Siete in ansia? Accettarlo è il primo passo

Coronavirus, Covid-19
Silvia Carne è psicologa, insegnante yoga bambini metodo Yogalè e mamma di due bimbi. Si occupa di percorsi di sostegno psicologico e di benessere psicofisico, attraverso percorsi personali e in gruppo

Cosa consiglia alle persone che sono, a causa di questa situazione di emergenza, particolarmente in ansia o spaventate?

Sicuramente esisteranno molte persone che vivono stati di ansia e di paura legati anche all’isolamento sociale. È opportuno ripetersi che questa situazione è una situazione momentanea e non definitiva. Lo stesso possiamo dire delle nostre emozioni: sono processi legati a un momento e a una situazione specifici. Continuare a scacciarle e temerle non è una buona strategia, ma è possibile accettare di essere spaventati e in ansia e tramite tecniche specifiche riuscire a “ridimensionare” le reazione agli stati emotivi (molti utili ad esempio per gli stati di ansia le meditazioni e le pratiche di mindfulness; alcuni semplici esercizi si possono trovare anche online, ad esempio su Youtube). Alle persone che si sentono impaurite e ansiose consiglio dunque di appoggiarsi alla propria rete di persone, utilizzando le strumentazioni tecnologiche che ci permettono di essere più vicini (videochiamate, ad esempio, in modo da entrare in contatto con la realtà e con un punto di vista differente, esterno rispetto al nostro vortice emotivo. Allo stesso modo, suggerisco di approcciarsi a social e notizie online con molta cautela, evitando di cercare continuamente nuove notizie, ma dedicando solo un tempo molto limitato della giornata all’informazione, concluso il quale chiudere questi canali fino al giorno successivo. Inoltre, quando gli stati emotivi diventano troppo pesanti da sopportare, è possibile e utile rivolgersi a dei professionisti: in questo periodo sono stati messi a disposizione moltissimi contatti telefonici di psicologi e psicoterapeuti, molti lavorano anche in forma gratuita, che possono prestare ascolto alle problematiche di ciascuno, suggerendo strategie funzionali e monitorando le situazioni più difficili.

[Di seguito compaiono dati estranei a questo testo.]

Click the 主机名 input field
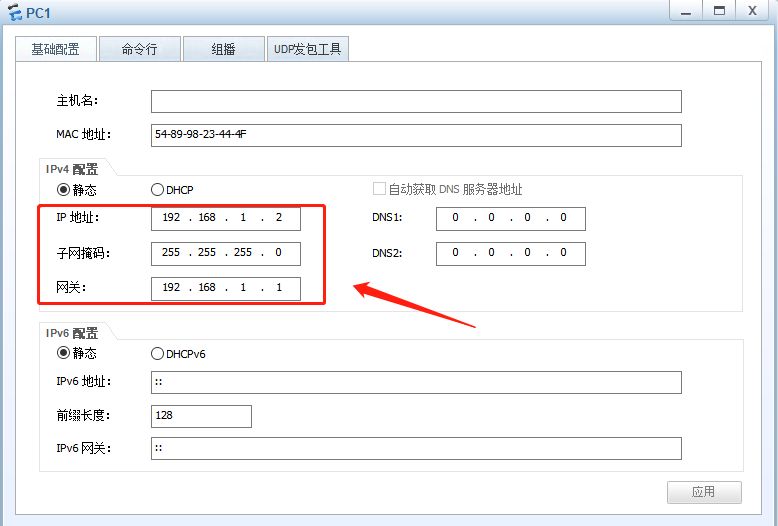The image size is (778, 526). [x=415, y=101]
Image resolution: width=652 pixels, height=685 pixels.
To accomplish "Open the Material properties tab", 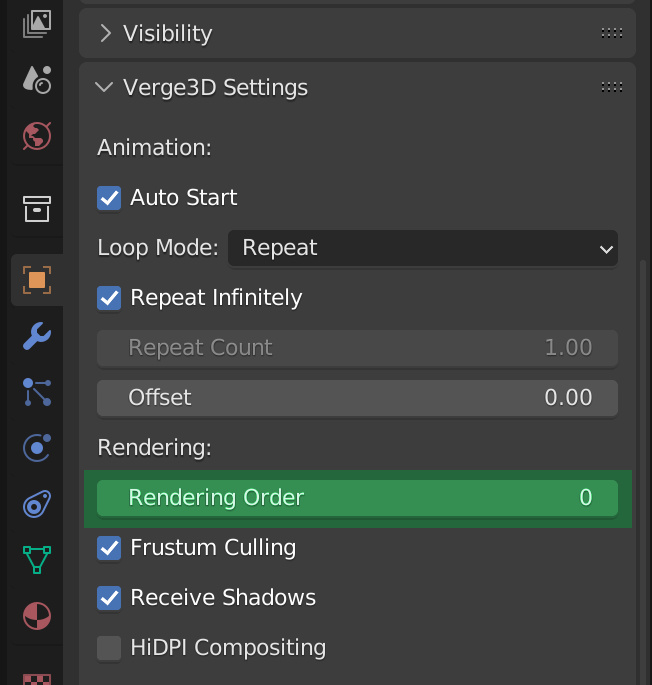I will point(37,615).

Come è possibile superare il senso di solitudine per chi è costretto all’isolamento da solo in casa?

Anche in questo caso consiglio di far riferimento alla propria rete sociale, con chiamate, messaggi, videochiamate. Probabilmente ci saranno persone che si sentiranno sole come noi e scambieranno volentieri qualche parole con noi. In generale poi, mantenere la routine della propria vita per quanto possibile può aiutarci a migliorare nostro benessere psico-fisico. Cercare di mantenere invariati i ritmi sonno veglia, senza diventare per questo fanatici: ben venga qualche dormita in più, ma senza sconvolgere completamente il ritmo delle giornate. Alzarsi e cambiarsi, pettinarsi ed essere presentabili aiuta il nostro cervello a percepire “normalità”. Teniamo la nostra casa e il nostro corpo in ordine. Cerchiamo di cucinare cibi sani e leggeri e se possibile pratichiamo piccole sessioni di movimento: non servono grandi strumentazioni, può bastare una camminata sul posto di 15 minuti o una piccola serie di esercizi per attivare gli ormoni giusti (il movimento ci aiuta aumentando la produzione di endorfine). Molte palestre stanno condividendo piccole serie di esercizi gratuitamente, altrettante possono essere reperite sulle piattaforme video. Dedichiamoci poi alla lettura e ad attività creative (suonare per chi suona, cantare per chi canta.. e perchè no? disegnare e colorare come si faceva da bambini, dando spazio così all’espressione di sè).

Silvia Carne è psicologa, insegnante yoga bambini metodo Yogalè e mamma di due bimbi. Si occupa di percorsi di sostegno psicologico e di benessere psicofisico, attraverso percorsi personali e in gruppo. Conduce gruppi di Little Yoga (yoga e benessere per bambini) e corsi di preparazione al parto. Operatrice formata TMA, terapia multisistemica metodo Caputo-Ippolito.